TEXT
□ □ □ □

Using Free Software doesn't automatically give people freedom.

The freedom is in the user's ability to modify the software when it does something user doesn't like, and make it do what user wants it to do.

As long as there's someone in the world for whom modifying the software they use is not an option, be it because of license, excessive complexity, lack of time, lack of patience, or because the person is afraid or overwhelmed by the concept of modifying something - that person is not free.

@Wolf480pl This is a complex topic between legality and practicality. Someone who has the right to travel has that right, but the right does not guarantee a plane ticket.

Free Software is about the legal right. It is the underpinning. The practical issues are important but when we say that it's all or nothing, we don't move forward.

@emacsen I think the practicality aspect is getting more and more important recently.

I've seen relatively many situations like:
a) a piece of software works against the wishes/best interest of some user/group of users, the user[s] demand that the developer changes the software (for free) and if that request is not satisfied, they call the dev evil and unethical


@Wolf480pl These are each separate issues, so (like you) I need to address them separately.

□ □ □ □

WORK INSTRUCTIONS
(1) Repeat, word for word, the stretch of the free software thread from "As long as there's" through "don't move forward.".
(2) Decide whether each statement agrees with the free software thread, answering yes or no and quoting the words that settle it.
(a) The right to travel guarantees a plane ticket.
(b) Free Software is described as being about the legal right.
(c) Using Free Software automatically gives people freedom.
(3) Answer these questions from the free software thread.
(a) According to the opening post, where does the freedom lie?
(b) What does the reply to @emacsen say is getting more and more important recently?
(c) What do users call the developer when their request is not satisfied?
Rely on nothing but the free software thread.

PROVIDED RECORDS
□ □ □ □

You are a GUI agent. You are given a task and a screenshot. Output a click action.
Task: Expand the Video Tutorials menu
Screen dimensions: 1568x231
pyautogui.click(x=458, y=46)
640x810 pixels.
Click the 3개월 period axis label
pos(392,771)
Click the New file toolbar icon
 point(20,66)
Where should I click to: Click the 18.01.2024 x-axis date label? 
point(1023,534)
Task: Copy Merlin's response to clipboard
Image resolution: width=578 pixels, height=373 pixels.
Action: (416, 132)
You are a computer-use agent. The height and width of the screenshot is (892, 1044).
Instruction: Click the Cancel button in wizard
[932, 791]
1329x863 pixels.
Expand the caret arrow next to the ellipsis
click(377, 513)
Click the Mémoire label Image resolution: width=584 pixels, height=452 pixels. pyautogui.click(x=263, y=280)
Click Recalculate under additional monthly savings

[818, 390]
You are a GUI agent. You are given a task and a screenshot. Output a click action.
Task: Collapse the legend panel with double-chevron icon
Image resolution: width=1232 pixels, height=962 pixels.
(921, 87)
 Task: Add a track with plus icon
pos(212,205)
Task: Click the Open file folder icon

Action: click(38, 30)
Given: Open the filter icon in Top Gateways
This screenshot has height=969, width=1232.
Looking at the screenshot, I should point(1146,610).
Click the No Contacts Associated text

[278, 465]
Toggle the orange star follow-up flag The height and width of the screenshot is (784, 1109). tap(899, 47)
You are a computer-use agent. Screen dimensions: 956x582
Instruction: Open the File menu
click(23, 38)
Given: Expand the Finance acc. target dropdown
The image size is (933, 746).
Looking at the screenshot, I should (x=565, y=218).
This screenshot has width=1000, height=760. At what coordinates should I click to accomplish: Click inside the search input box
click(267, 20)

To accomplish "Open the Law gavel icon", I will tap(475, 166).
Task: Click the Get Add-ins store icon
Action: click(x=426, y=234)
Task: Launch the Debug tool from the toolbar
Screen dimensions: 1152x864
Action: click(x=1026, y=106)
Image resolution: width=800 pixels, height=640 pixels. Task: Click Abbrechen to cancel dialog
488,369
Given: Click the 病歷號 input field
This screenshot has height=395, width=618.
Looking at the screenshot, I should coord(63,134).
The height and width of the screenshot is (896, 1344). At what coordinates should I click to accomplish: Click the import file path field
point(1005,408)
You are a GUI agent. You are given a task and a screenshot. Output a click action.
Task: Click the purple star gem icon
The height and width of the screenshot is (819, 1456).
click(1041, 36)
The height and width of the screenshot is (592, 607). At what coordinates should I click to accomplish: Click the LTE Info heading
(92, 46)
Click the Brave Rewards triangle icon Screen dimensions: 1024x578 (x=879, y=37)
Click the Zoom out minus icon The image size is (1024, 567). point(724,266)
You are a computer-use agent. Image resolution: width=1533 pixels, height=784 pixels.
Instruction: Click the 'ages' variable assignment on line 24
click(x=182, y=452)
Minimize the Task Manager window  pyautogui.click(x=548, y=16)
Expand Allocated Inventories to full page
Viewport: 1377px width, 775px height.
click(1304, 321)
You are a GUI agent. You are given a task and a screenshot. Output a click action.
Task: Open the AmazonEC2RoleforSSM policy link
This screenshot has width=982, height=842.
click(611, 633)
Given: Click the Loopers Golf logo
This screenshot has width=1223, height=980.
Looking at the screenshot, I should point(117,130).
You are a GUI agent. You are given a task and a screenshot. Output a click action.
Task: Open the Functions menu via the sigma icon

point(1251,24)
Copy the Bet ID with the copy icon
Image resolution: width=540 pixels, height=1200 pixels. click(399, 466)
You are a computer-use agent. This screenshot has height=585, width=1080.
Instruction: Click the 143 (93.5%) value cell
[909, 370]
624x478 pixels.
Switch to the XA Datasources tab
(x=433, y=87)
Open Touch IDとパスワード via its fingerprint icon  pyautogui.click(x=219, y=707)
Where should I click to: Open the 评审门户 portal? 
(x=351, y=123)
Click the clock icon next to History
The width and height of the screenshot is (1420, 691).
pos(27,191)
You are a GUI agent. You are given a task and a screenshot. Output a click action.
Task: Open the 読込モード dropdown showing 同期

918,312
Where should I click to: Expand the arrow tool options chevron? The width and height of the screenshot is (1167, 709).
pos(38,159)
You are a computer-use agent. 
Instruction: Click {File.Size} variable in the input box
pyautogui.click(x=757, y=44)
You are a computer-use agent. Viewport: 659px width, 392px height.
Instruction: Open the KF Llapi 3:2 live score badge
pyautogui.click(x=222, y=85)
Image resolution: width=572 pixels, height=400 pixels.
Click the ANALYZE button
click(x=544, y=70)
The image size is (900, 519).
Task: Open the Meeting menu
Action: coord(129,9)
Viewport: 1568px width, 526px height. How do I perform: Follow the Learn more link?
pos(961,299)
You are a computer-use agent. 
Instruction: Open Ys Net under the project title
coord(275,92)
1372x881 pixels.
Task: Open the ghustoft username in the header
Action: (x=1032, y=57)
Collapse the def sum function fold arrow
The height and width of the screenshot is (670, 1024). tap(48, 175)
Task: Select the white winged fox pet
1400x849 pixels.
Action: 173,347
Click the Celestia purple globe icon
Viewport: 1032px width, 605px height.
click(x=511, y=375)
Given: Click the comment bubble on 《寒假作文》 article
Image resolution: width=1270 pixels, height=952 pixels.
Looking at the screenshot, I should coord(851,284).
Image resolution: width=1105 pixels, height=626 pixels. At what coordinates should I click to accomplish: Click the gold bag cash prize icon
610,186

□ □ □ □

PER-TASK ANSWERS
(1)
As long as there's someone in the world for whom modifying the software they use is not an option, be it because of license, excessive complexity, lack of time, lack of patience, or because the person is afraid or overwhelmed by the concept of modifying something - that person is not free.

@Wolf480pl This is a complex topic between legality and practicality. Someone who has the right to travel has that right, but the right does not guarantee a plane ticket.

Free Software is about the legal right. It is the underpinning. The practical issues are important but when we say that it's all or nothing, we don't move forward.

(2)
(a) No: "the right does not guarantee a plane ticket."
(b) Yes: "Free Software is about the legal right."
(c) No: "Using Free Software doesn't automatically give people freedom."

(3)
(a) In the user's ability to modify the software when it does something the user doesn't like, and make it do what the user wants it to do.
(b) The practicality aspect.
(c) Evil and unethical.